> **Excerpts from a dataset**

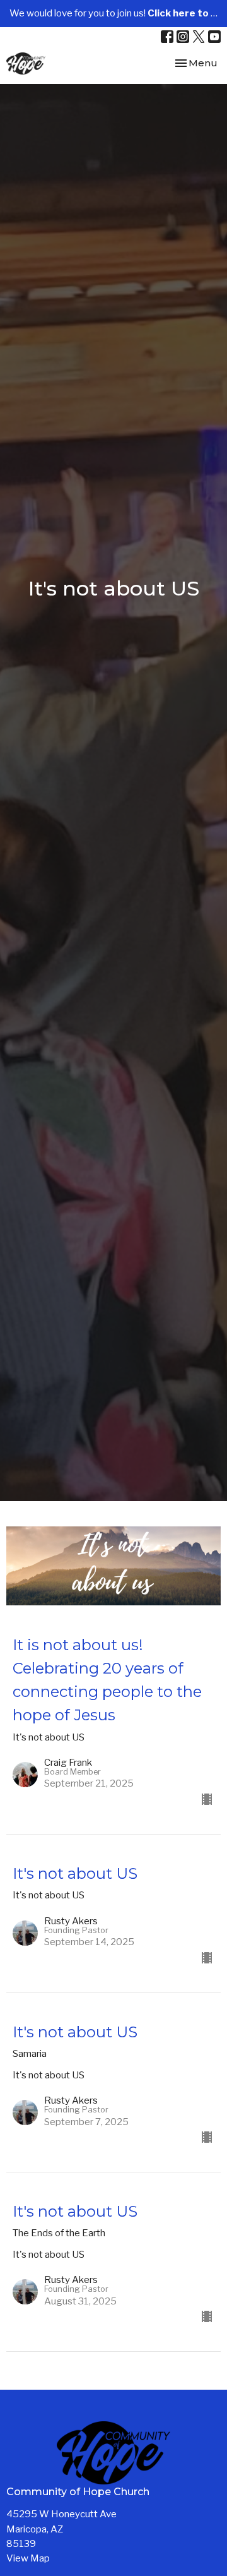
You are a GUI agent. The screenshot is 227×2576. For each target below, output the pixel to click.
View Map (28, 2558)
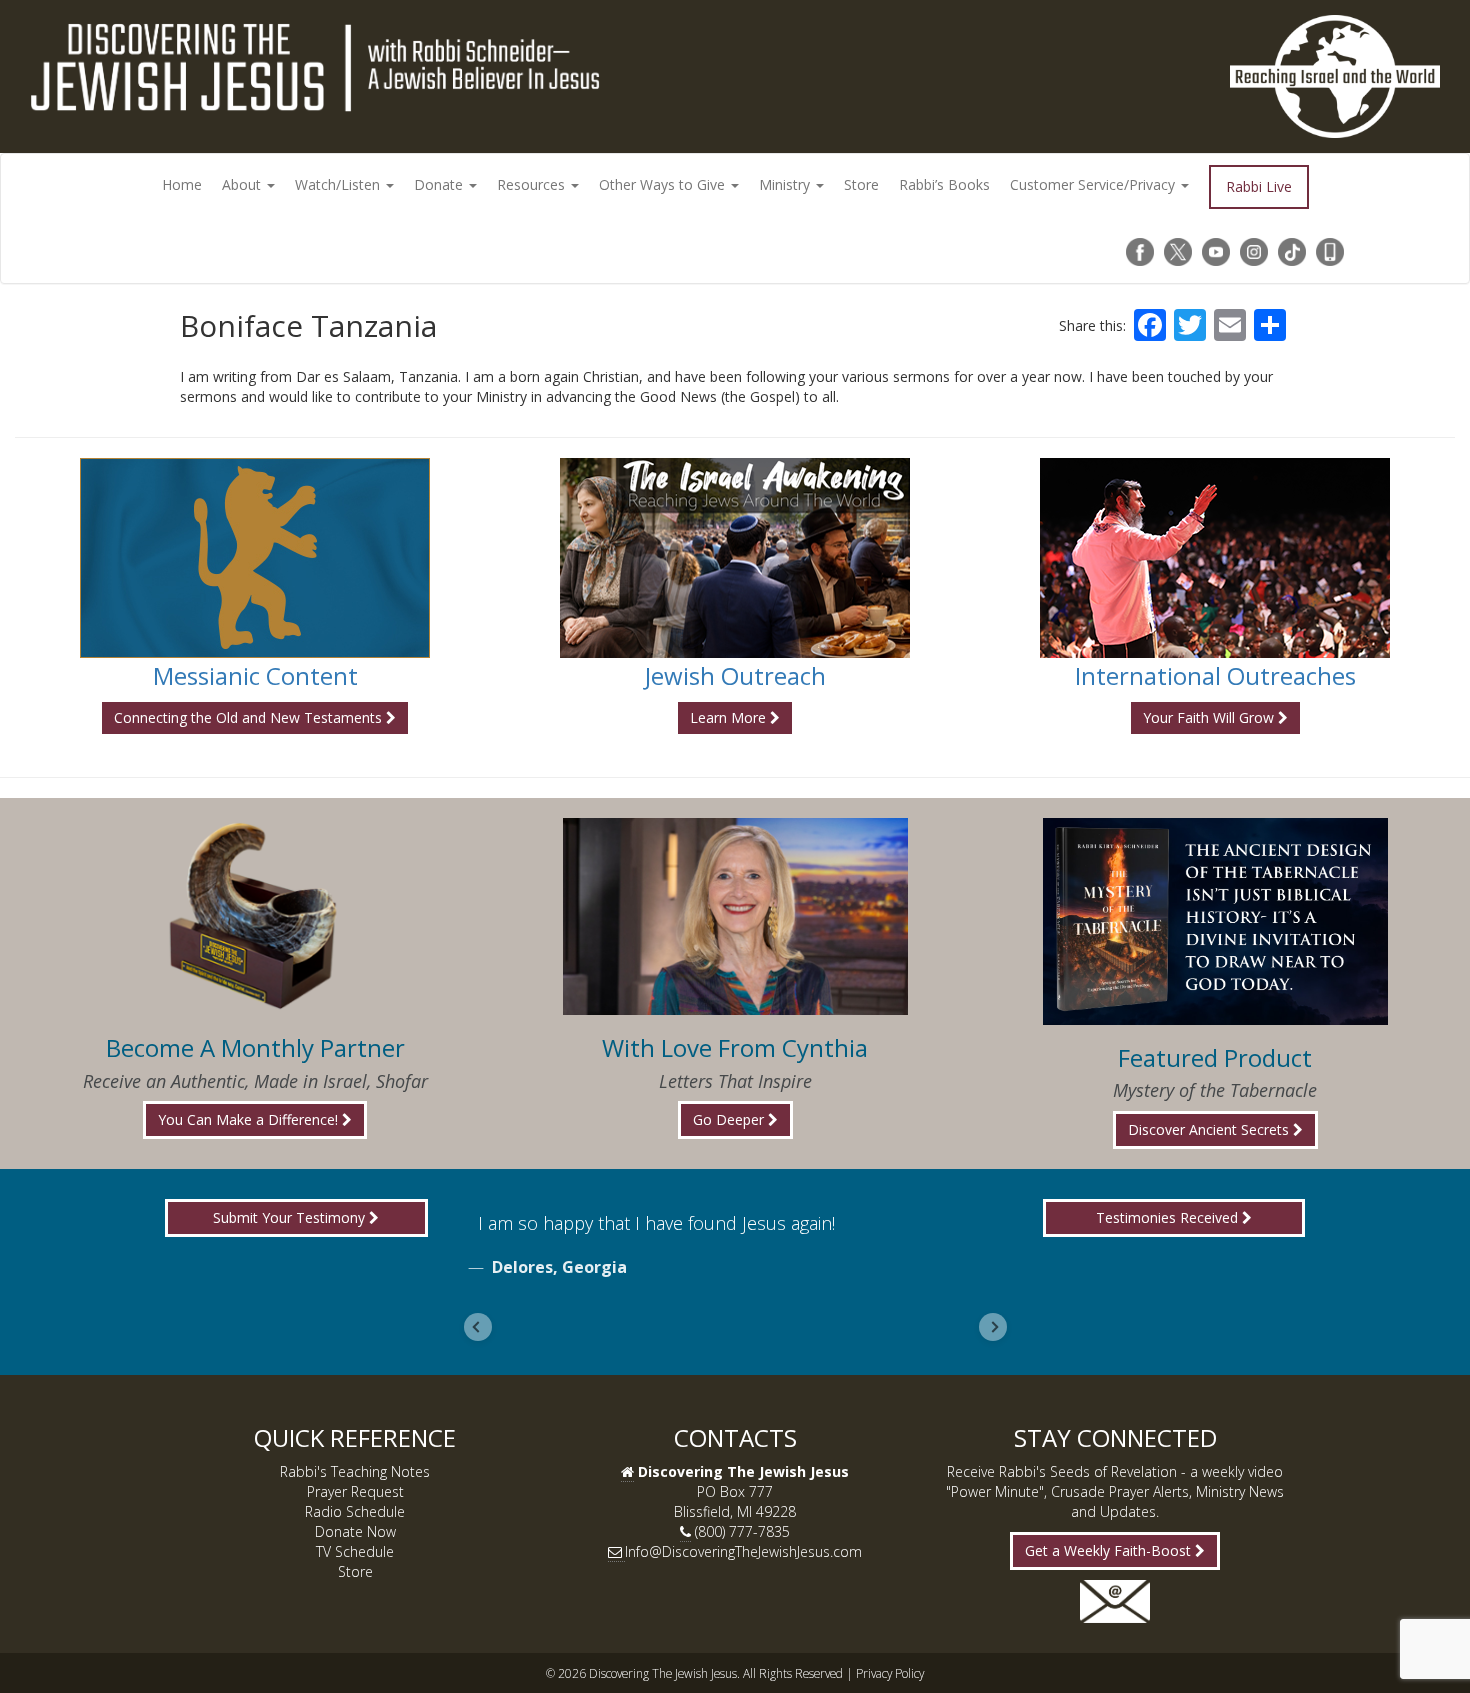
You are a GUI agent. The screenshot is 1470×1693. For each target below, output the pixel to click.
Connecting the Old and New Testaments (250, 717)
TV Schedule (355, 1551)
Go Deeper (730, 1119)
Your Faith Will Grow (1210, 717)
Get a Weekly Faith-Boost (1110, 1550)
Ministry (786, 184)
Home (182, 184)
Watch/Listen (339, 184)
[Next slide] (993, 1327)
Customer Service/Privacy (1094, 184)
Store (861, 184)
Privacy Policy (890, 1673)
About (243, 184)
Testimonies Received (1169, 1217)
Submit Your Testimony (291, 1217)
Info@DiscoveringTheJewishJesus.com (743, 1551)
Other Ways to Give (664, 184)
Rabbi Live (1259, 186)
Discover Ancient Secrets (1210, 1129)
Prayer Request (355, 1491)
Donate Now (355, 1531)
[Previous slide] (478, 1327)
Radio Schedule (355, 1511)
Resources (533, 184)
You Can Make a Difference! (250, 1119)
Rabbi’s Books (944, 184)
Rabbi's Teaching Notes (355, 1471)
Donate (440, 184)
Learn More (730, 717)
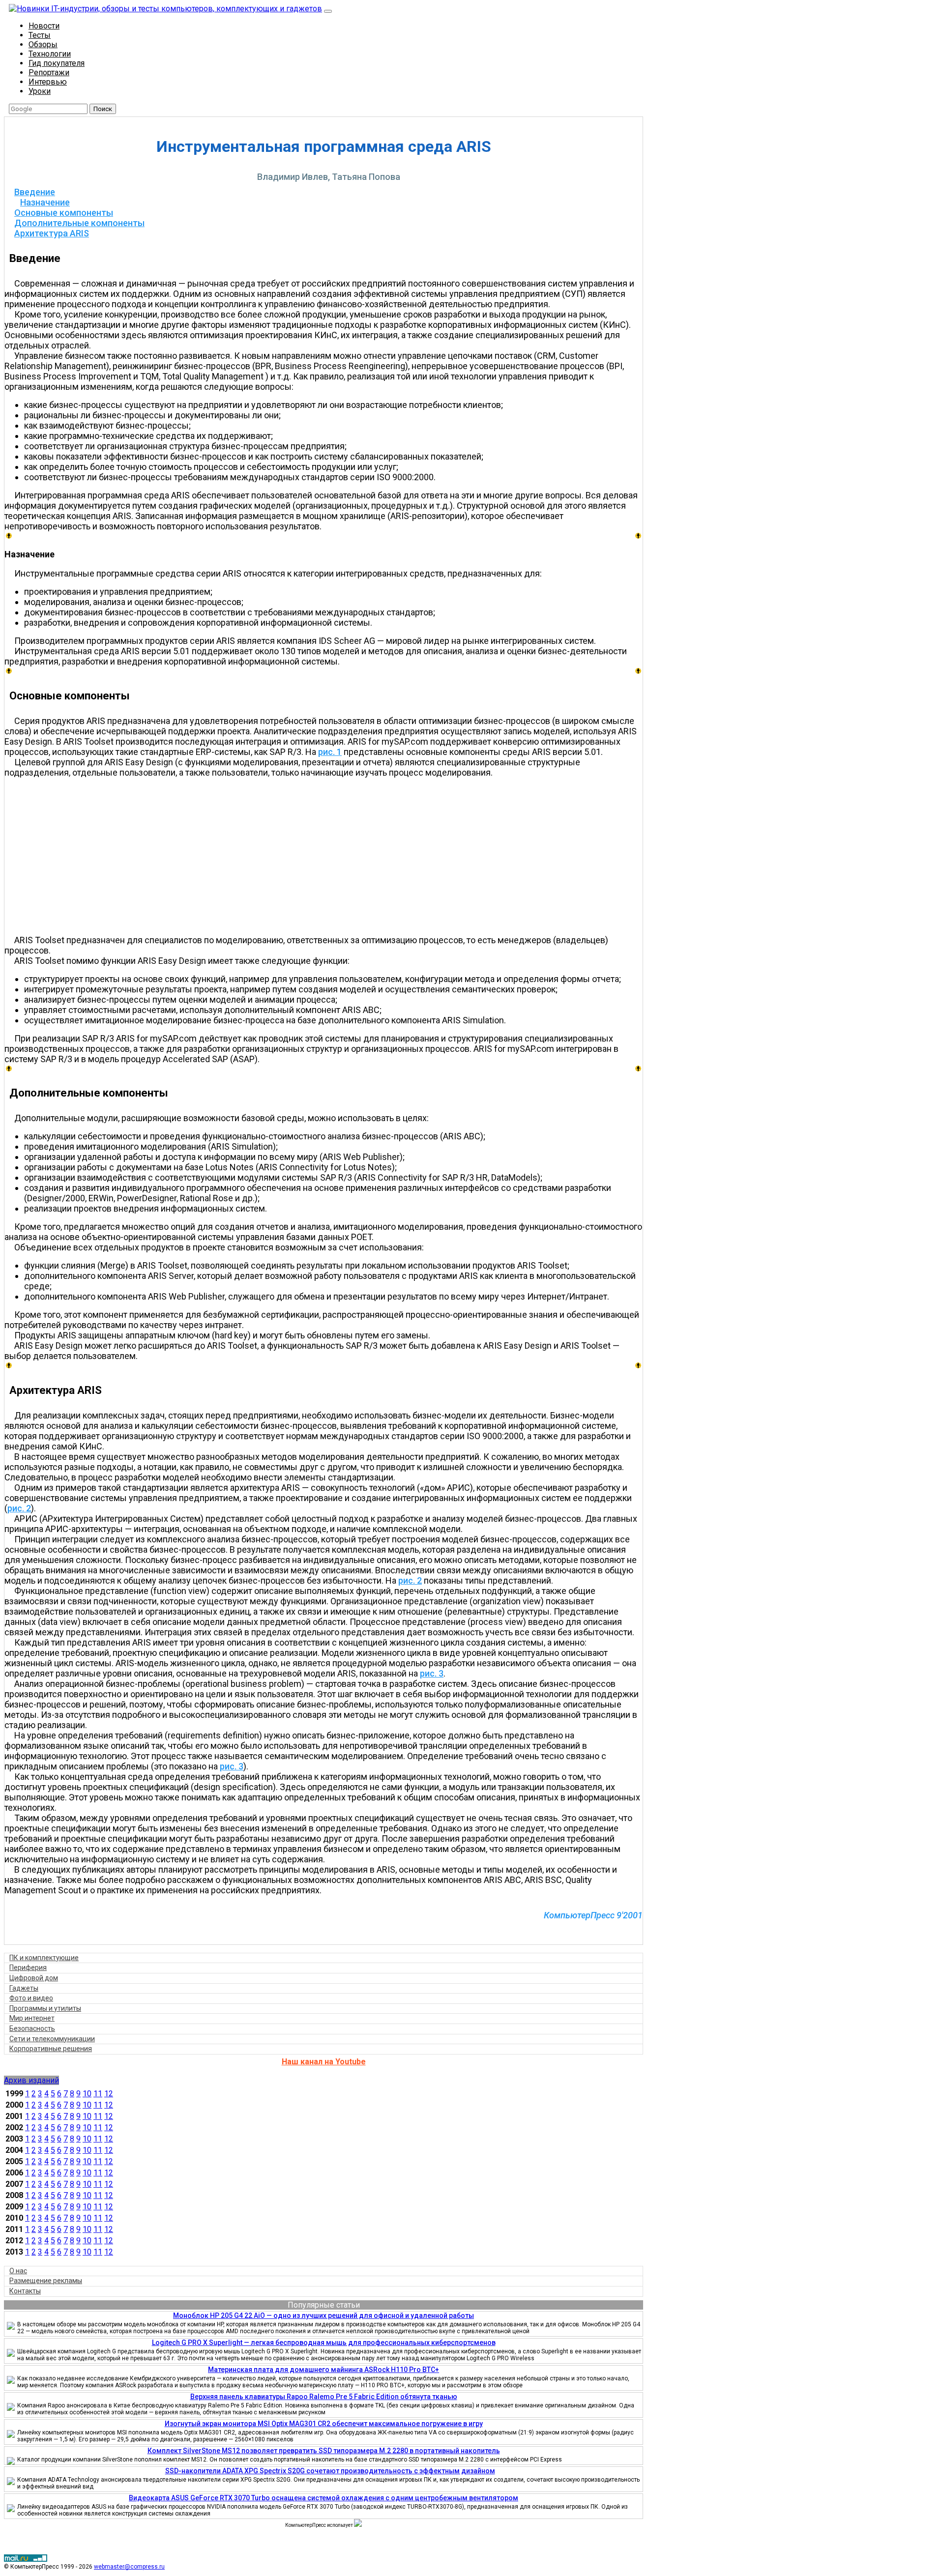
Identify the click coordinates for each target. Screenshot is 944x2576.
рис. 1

> **WHAT YOU ARE ASKED TO DO**
Return all lines from the data above with "pixel" in them.

> **OUTPUT**
You are a GUI agent. The screenshot is 227×2576. For each target below, output the pixel to click.
You are a GUI agent. The screenshot is 1470×1693. For each target below, output the pixel to click.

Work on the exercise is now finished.